- _What the task requires_:
Update the records from the line that contains "Screen dimensions: 800x600" through the end of the records, replacing "Competitors" with "Rivals" and leaving everything else unchanged. Give back only those lines.

## start Information provided

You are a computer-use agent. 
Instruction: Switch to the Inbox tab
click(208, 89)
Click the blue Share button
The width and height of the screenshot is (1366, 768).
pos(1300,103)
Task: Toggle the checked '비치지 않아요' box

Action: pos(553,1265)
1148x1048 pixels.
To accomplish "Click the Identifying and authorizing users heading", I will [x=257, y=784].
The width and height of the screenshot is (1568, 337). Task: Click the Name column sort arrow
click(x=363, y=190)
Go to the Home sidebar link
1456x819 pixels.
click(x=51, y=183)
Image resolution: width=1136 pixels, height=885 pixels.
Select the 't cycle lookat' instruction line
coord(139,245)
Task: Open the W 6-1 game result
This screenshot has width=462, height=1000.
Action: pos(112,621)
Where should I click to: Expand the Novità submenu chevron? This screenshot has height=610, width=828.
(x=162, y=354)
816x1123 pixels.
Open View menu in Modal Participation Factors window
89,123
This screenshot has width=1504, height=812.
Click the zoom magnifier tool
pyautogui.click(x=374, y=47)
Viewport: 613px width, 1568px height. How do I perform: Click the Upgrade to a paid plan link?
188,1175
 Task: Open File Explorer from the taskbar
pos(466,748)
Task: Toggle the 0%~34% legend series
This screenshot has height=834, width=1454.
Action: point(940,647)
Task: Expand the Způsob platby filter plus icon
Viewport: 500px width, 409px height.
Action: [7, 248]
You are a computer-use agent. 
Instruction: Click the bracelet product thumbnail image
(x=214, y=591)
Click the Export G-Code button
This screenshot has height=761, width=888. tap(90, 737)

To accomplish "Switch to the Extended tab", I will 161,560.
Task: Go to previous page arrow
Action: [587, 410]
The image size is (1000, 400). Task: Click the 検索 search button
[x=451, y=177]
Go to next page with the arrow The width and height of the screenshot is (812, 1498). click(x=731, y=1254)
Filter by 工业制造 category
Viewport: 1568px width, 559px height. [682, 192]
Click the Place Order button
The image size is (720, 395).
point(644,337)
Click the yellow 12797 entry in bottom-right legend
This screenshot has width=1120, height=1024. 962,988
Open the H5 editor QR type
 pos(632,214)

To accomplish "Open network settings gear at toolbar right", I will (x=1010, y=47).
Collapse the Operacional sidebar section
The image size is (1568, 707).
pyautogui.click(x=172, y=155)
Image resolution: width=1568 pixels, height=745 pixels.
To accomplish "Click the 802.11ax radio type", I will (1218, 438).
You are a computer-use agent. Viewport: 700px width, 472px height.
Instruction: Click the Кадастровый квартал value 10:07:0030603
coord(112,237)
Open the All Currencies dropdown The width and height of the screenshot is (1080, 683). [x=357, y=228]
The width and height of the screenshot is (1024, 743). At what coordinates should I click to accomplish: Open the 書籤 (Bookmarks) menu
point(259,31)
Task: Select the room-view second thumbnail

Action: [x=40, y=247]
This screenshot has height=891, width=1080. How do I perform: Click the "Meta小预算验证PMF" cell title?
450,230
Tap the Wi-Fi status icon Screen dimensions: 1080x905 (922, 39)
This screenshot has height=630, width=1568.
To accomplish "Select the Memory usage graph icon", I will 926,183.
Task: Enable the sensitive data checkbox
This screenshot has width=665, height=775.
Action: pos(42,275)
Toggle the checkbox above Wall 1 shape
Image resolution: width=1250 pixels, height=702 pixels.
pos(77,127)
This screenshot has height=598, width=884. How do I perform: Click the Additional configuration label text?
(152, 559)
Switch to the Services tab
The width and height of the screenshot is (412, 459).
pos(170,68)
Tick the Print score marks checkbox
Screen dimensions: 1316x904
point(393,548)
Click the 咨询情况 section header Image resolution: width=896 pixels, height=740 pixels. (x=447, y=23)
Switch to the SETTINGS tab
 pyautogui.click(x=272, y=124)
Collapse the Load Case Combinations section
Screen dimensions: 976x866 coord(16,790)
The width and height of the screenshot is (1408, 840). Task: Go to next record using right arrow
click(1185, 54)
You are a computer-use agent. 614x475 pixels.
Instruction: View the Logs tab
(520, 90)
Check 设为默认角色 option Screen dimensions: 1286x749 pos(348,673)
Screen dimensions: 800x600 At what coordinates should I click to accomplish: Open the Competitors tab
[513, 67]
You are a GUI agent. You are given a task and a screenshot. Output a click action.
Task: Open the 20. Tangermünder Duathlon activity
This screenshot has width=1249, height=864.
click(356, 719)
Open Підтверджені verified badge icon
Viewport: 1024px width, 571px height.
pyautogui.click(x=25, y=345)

## end Information provided

- _Expected output_:
Screen dimensions: 800x600 At what coordinates should I click to accomplish: Open the Rivals tab
[513, 67]
You are a GUI agent. You are given a task and a screenshot. Output a click action.
Task: Open the 20. Tangermünder Duathlon activity
This screenshot has width=1249, height=864.
click(356, 719)
Open Підтверджені verified badge icon
Viewport: 1024px width, 571px height.
pyautogui.click(x=25, y=345)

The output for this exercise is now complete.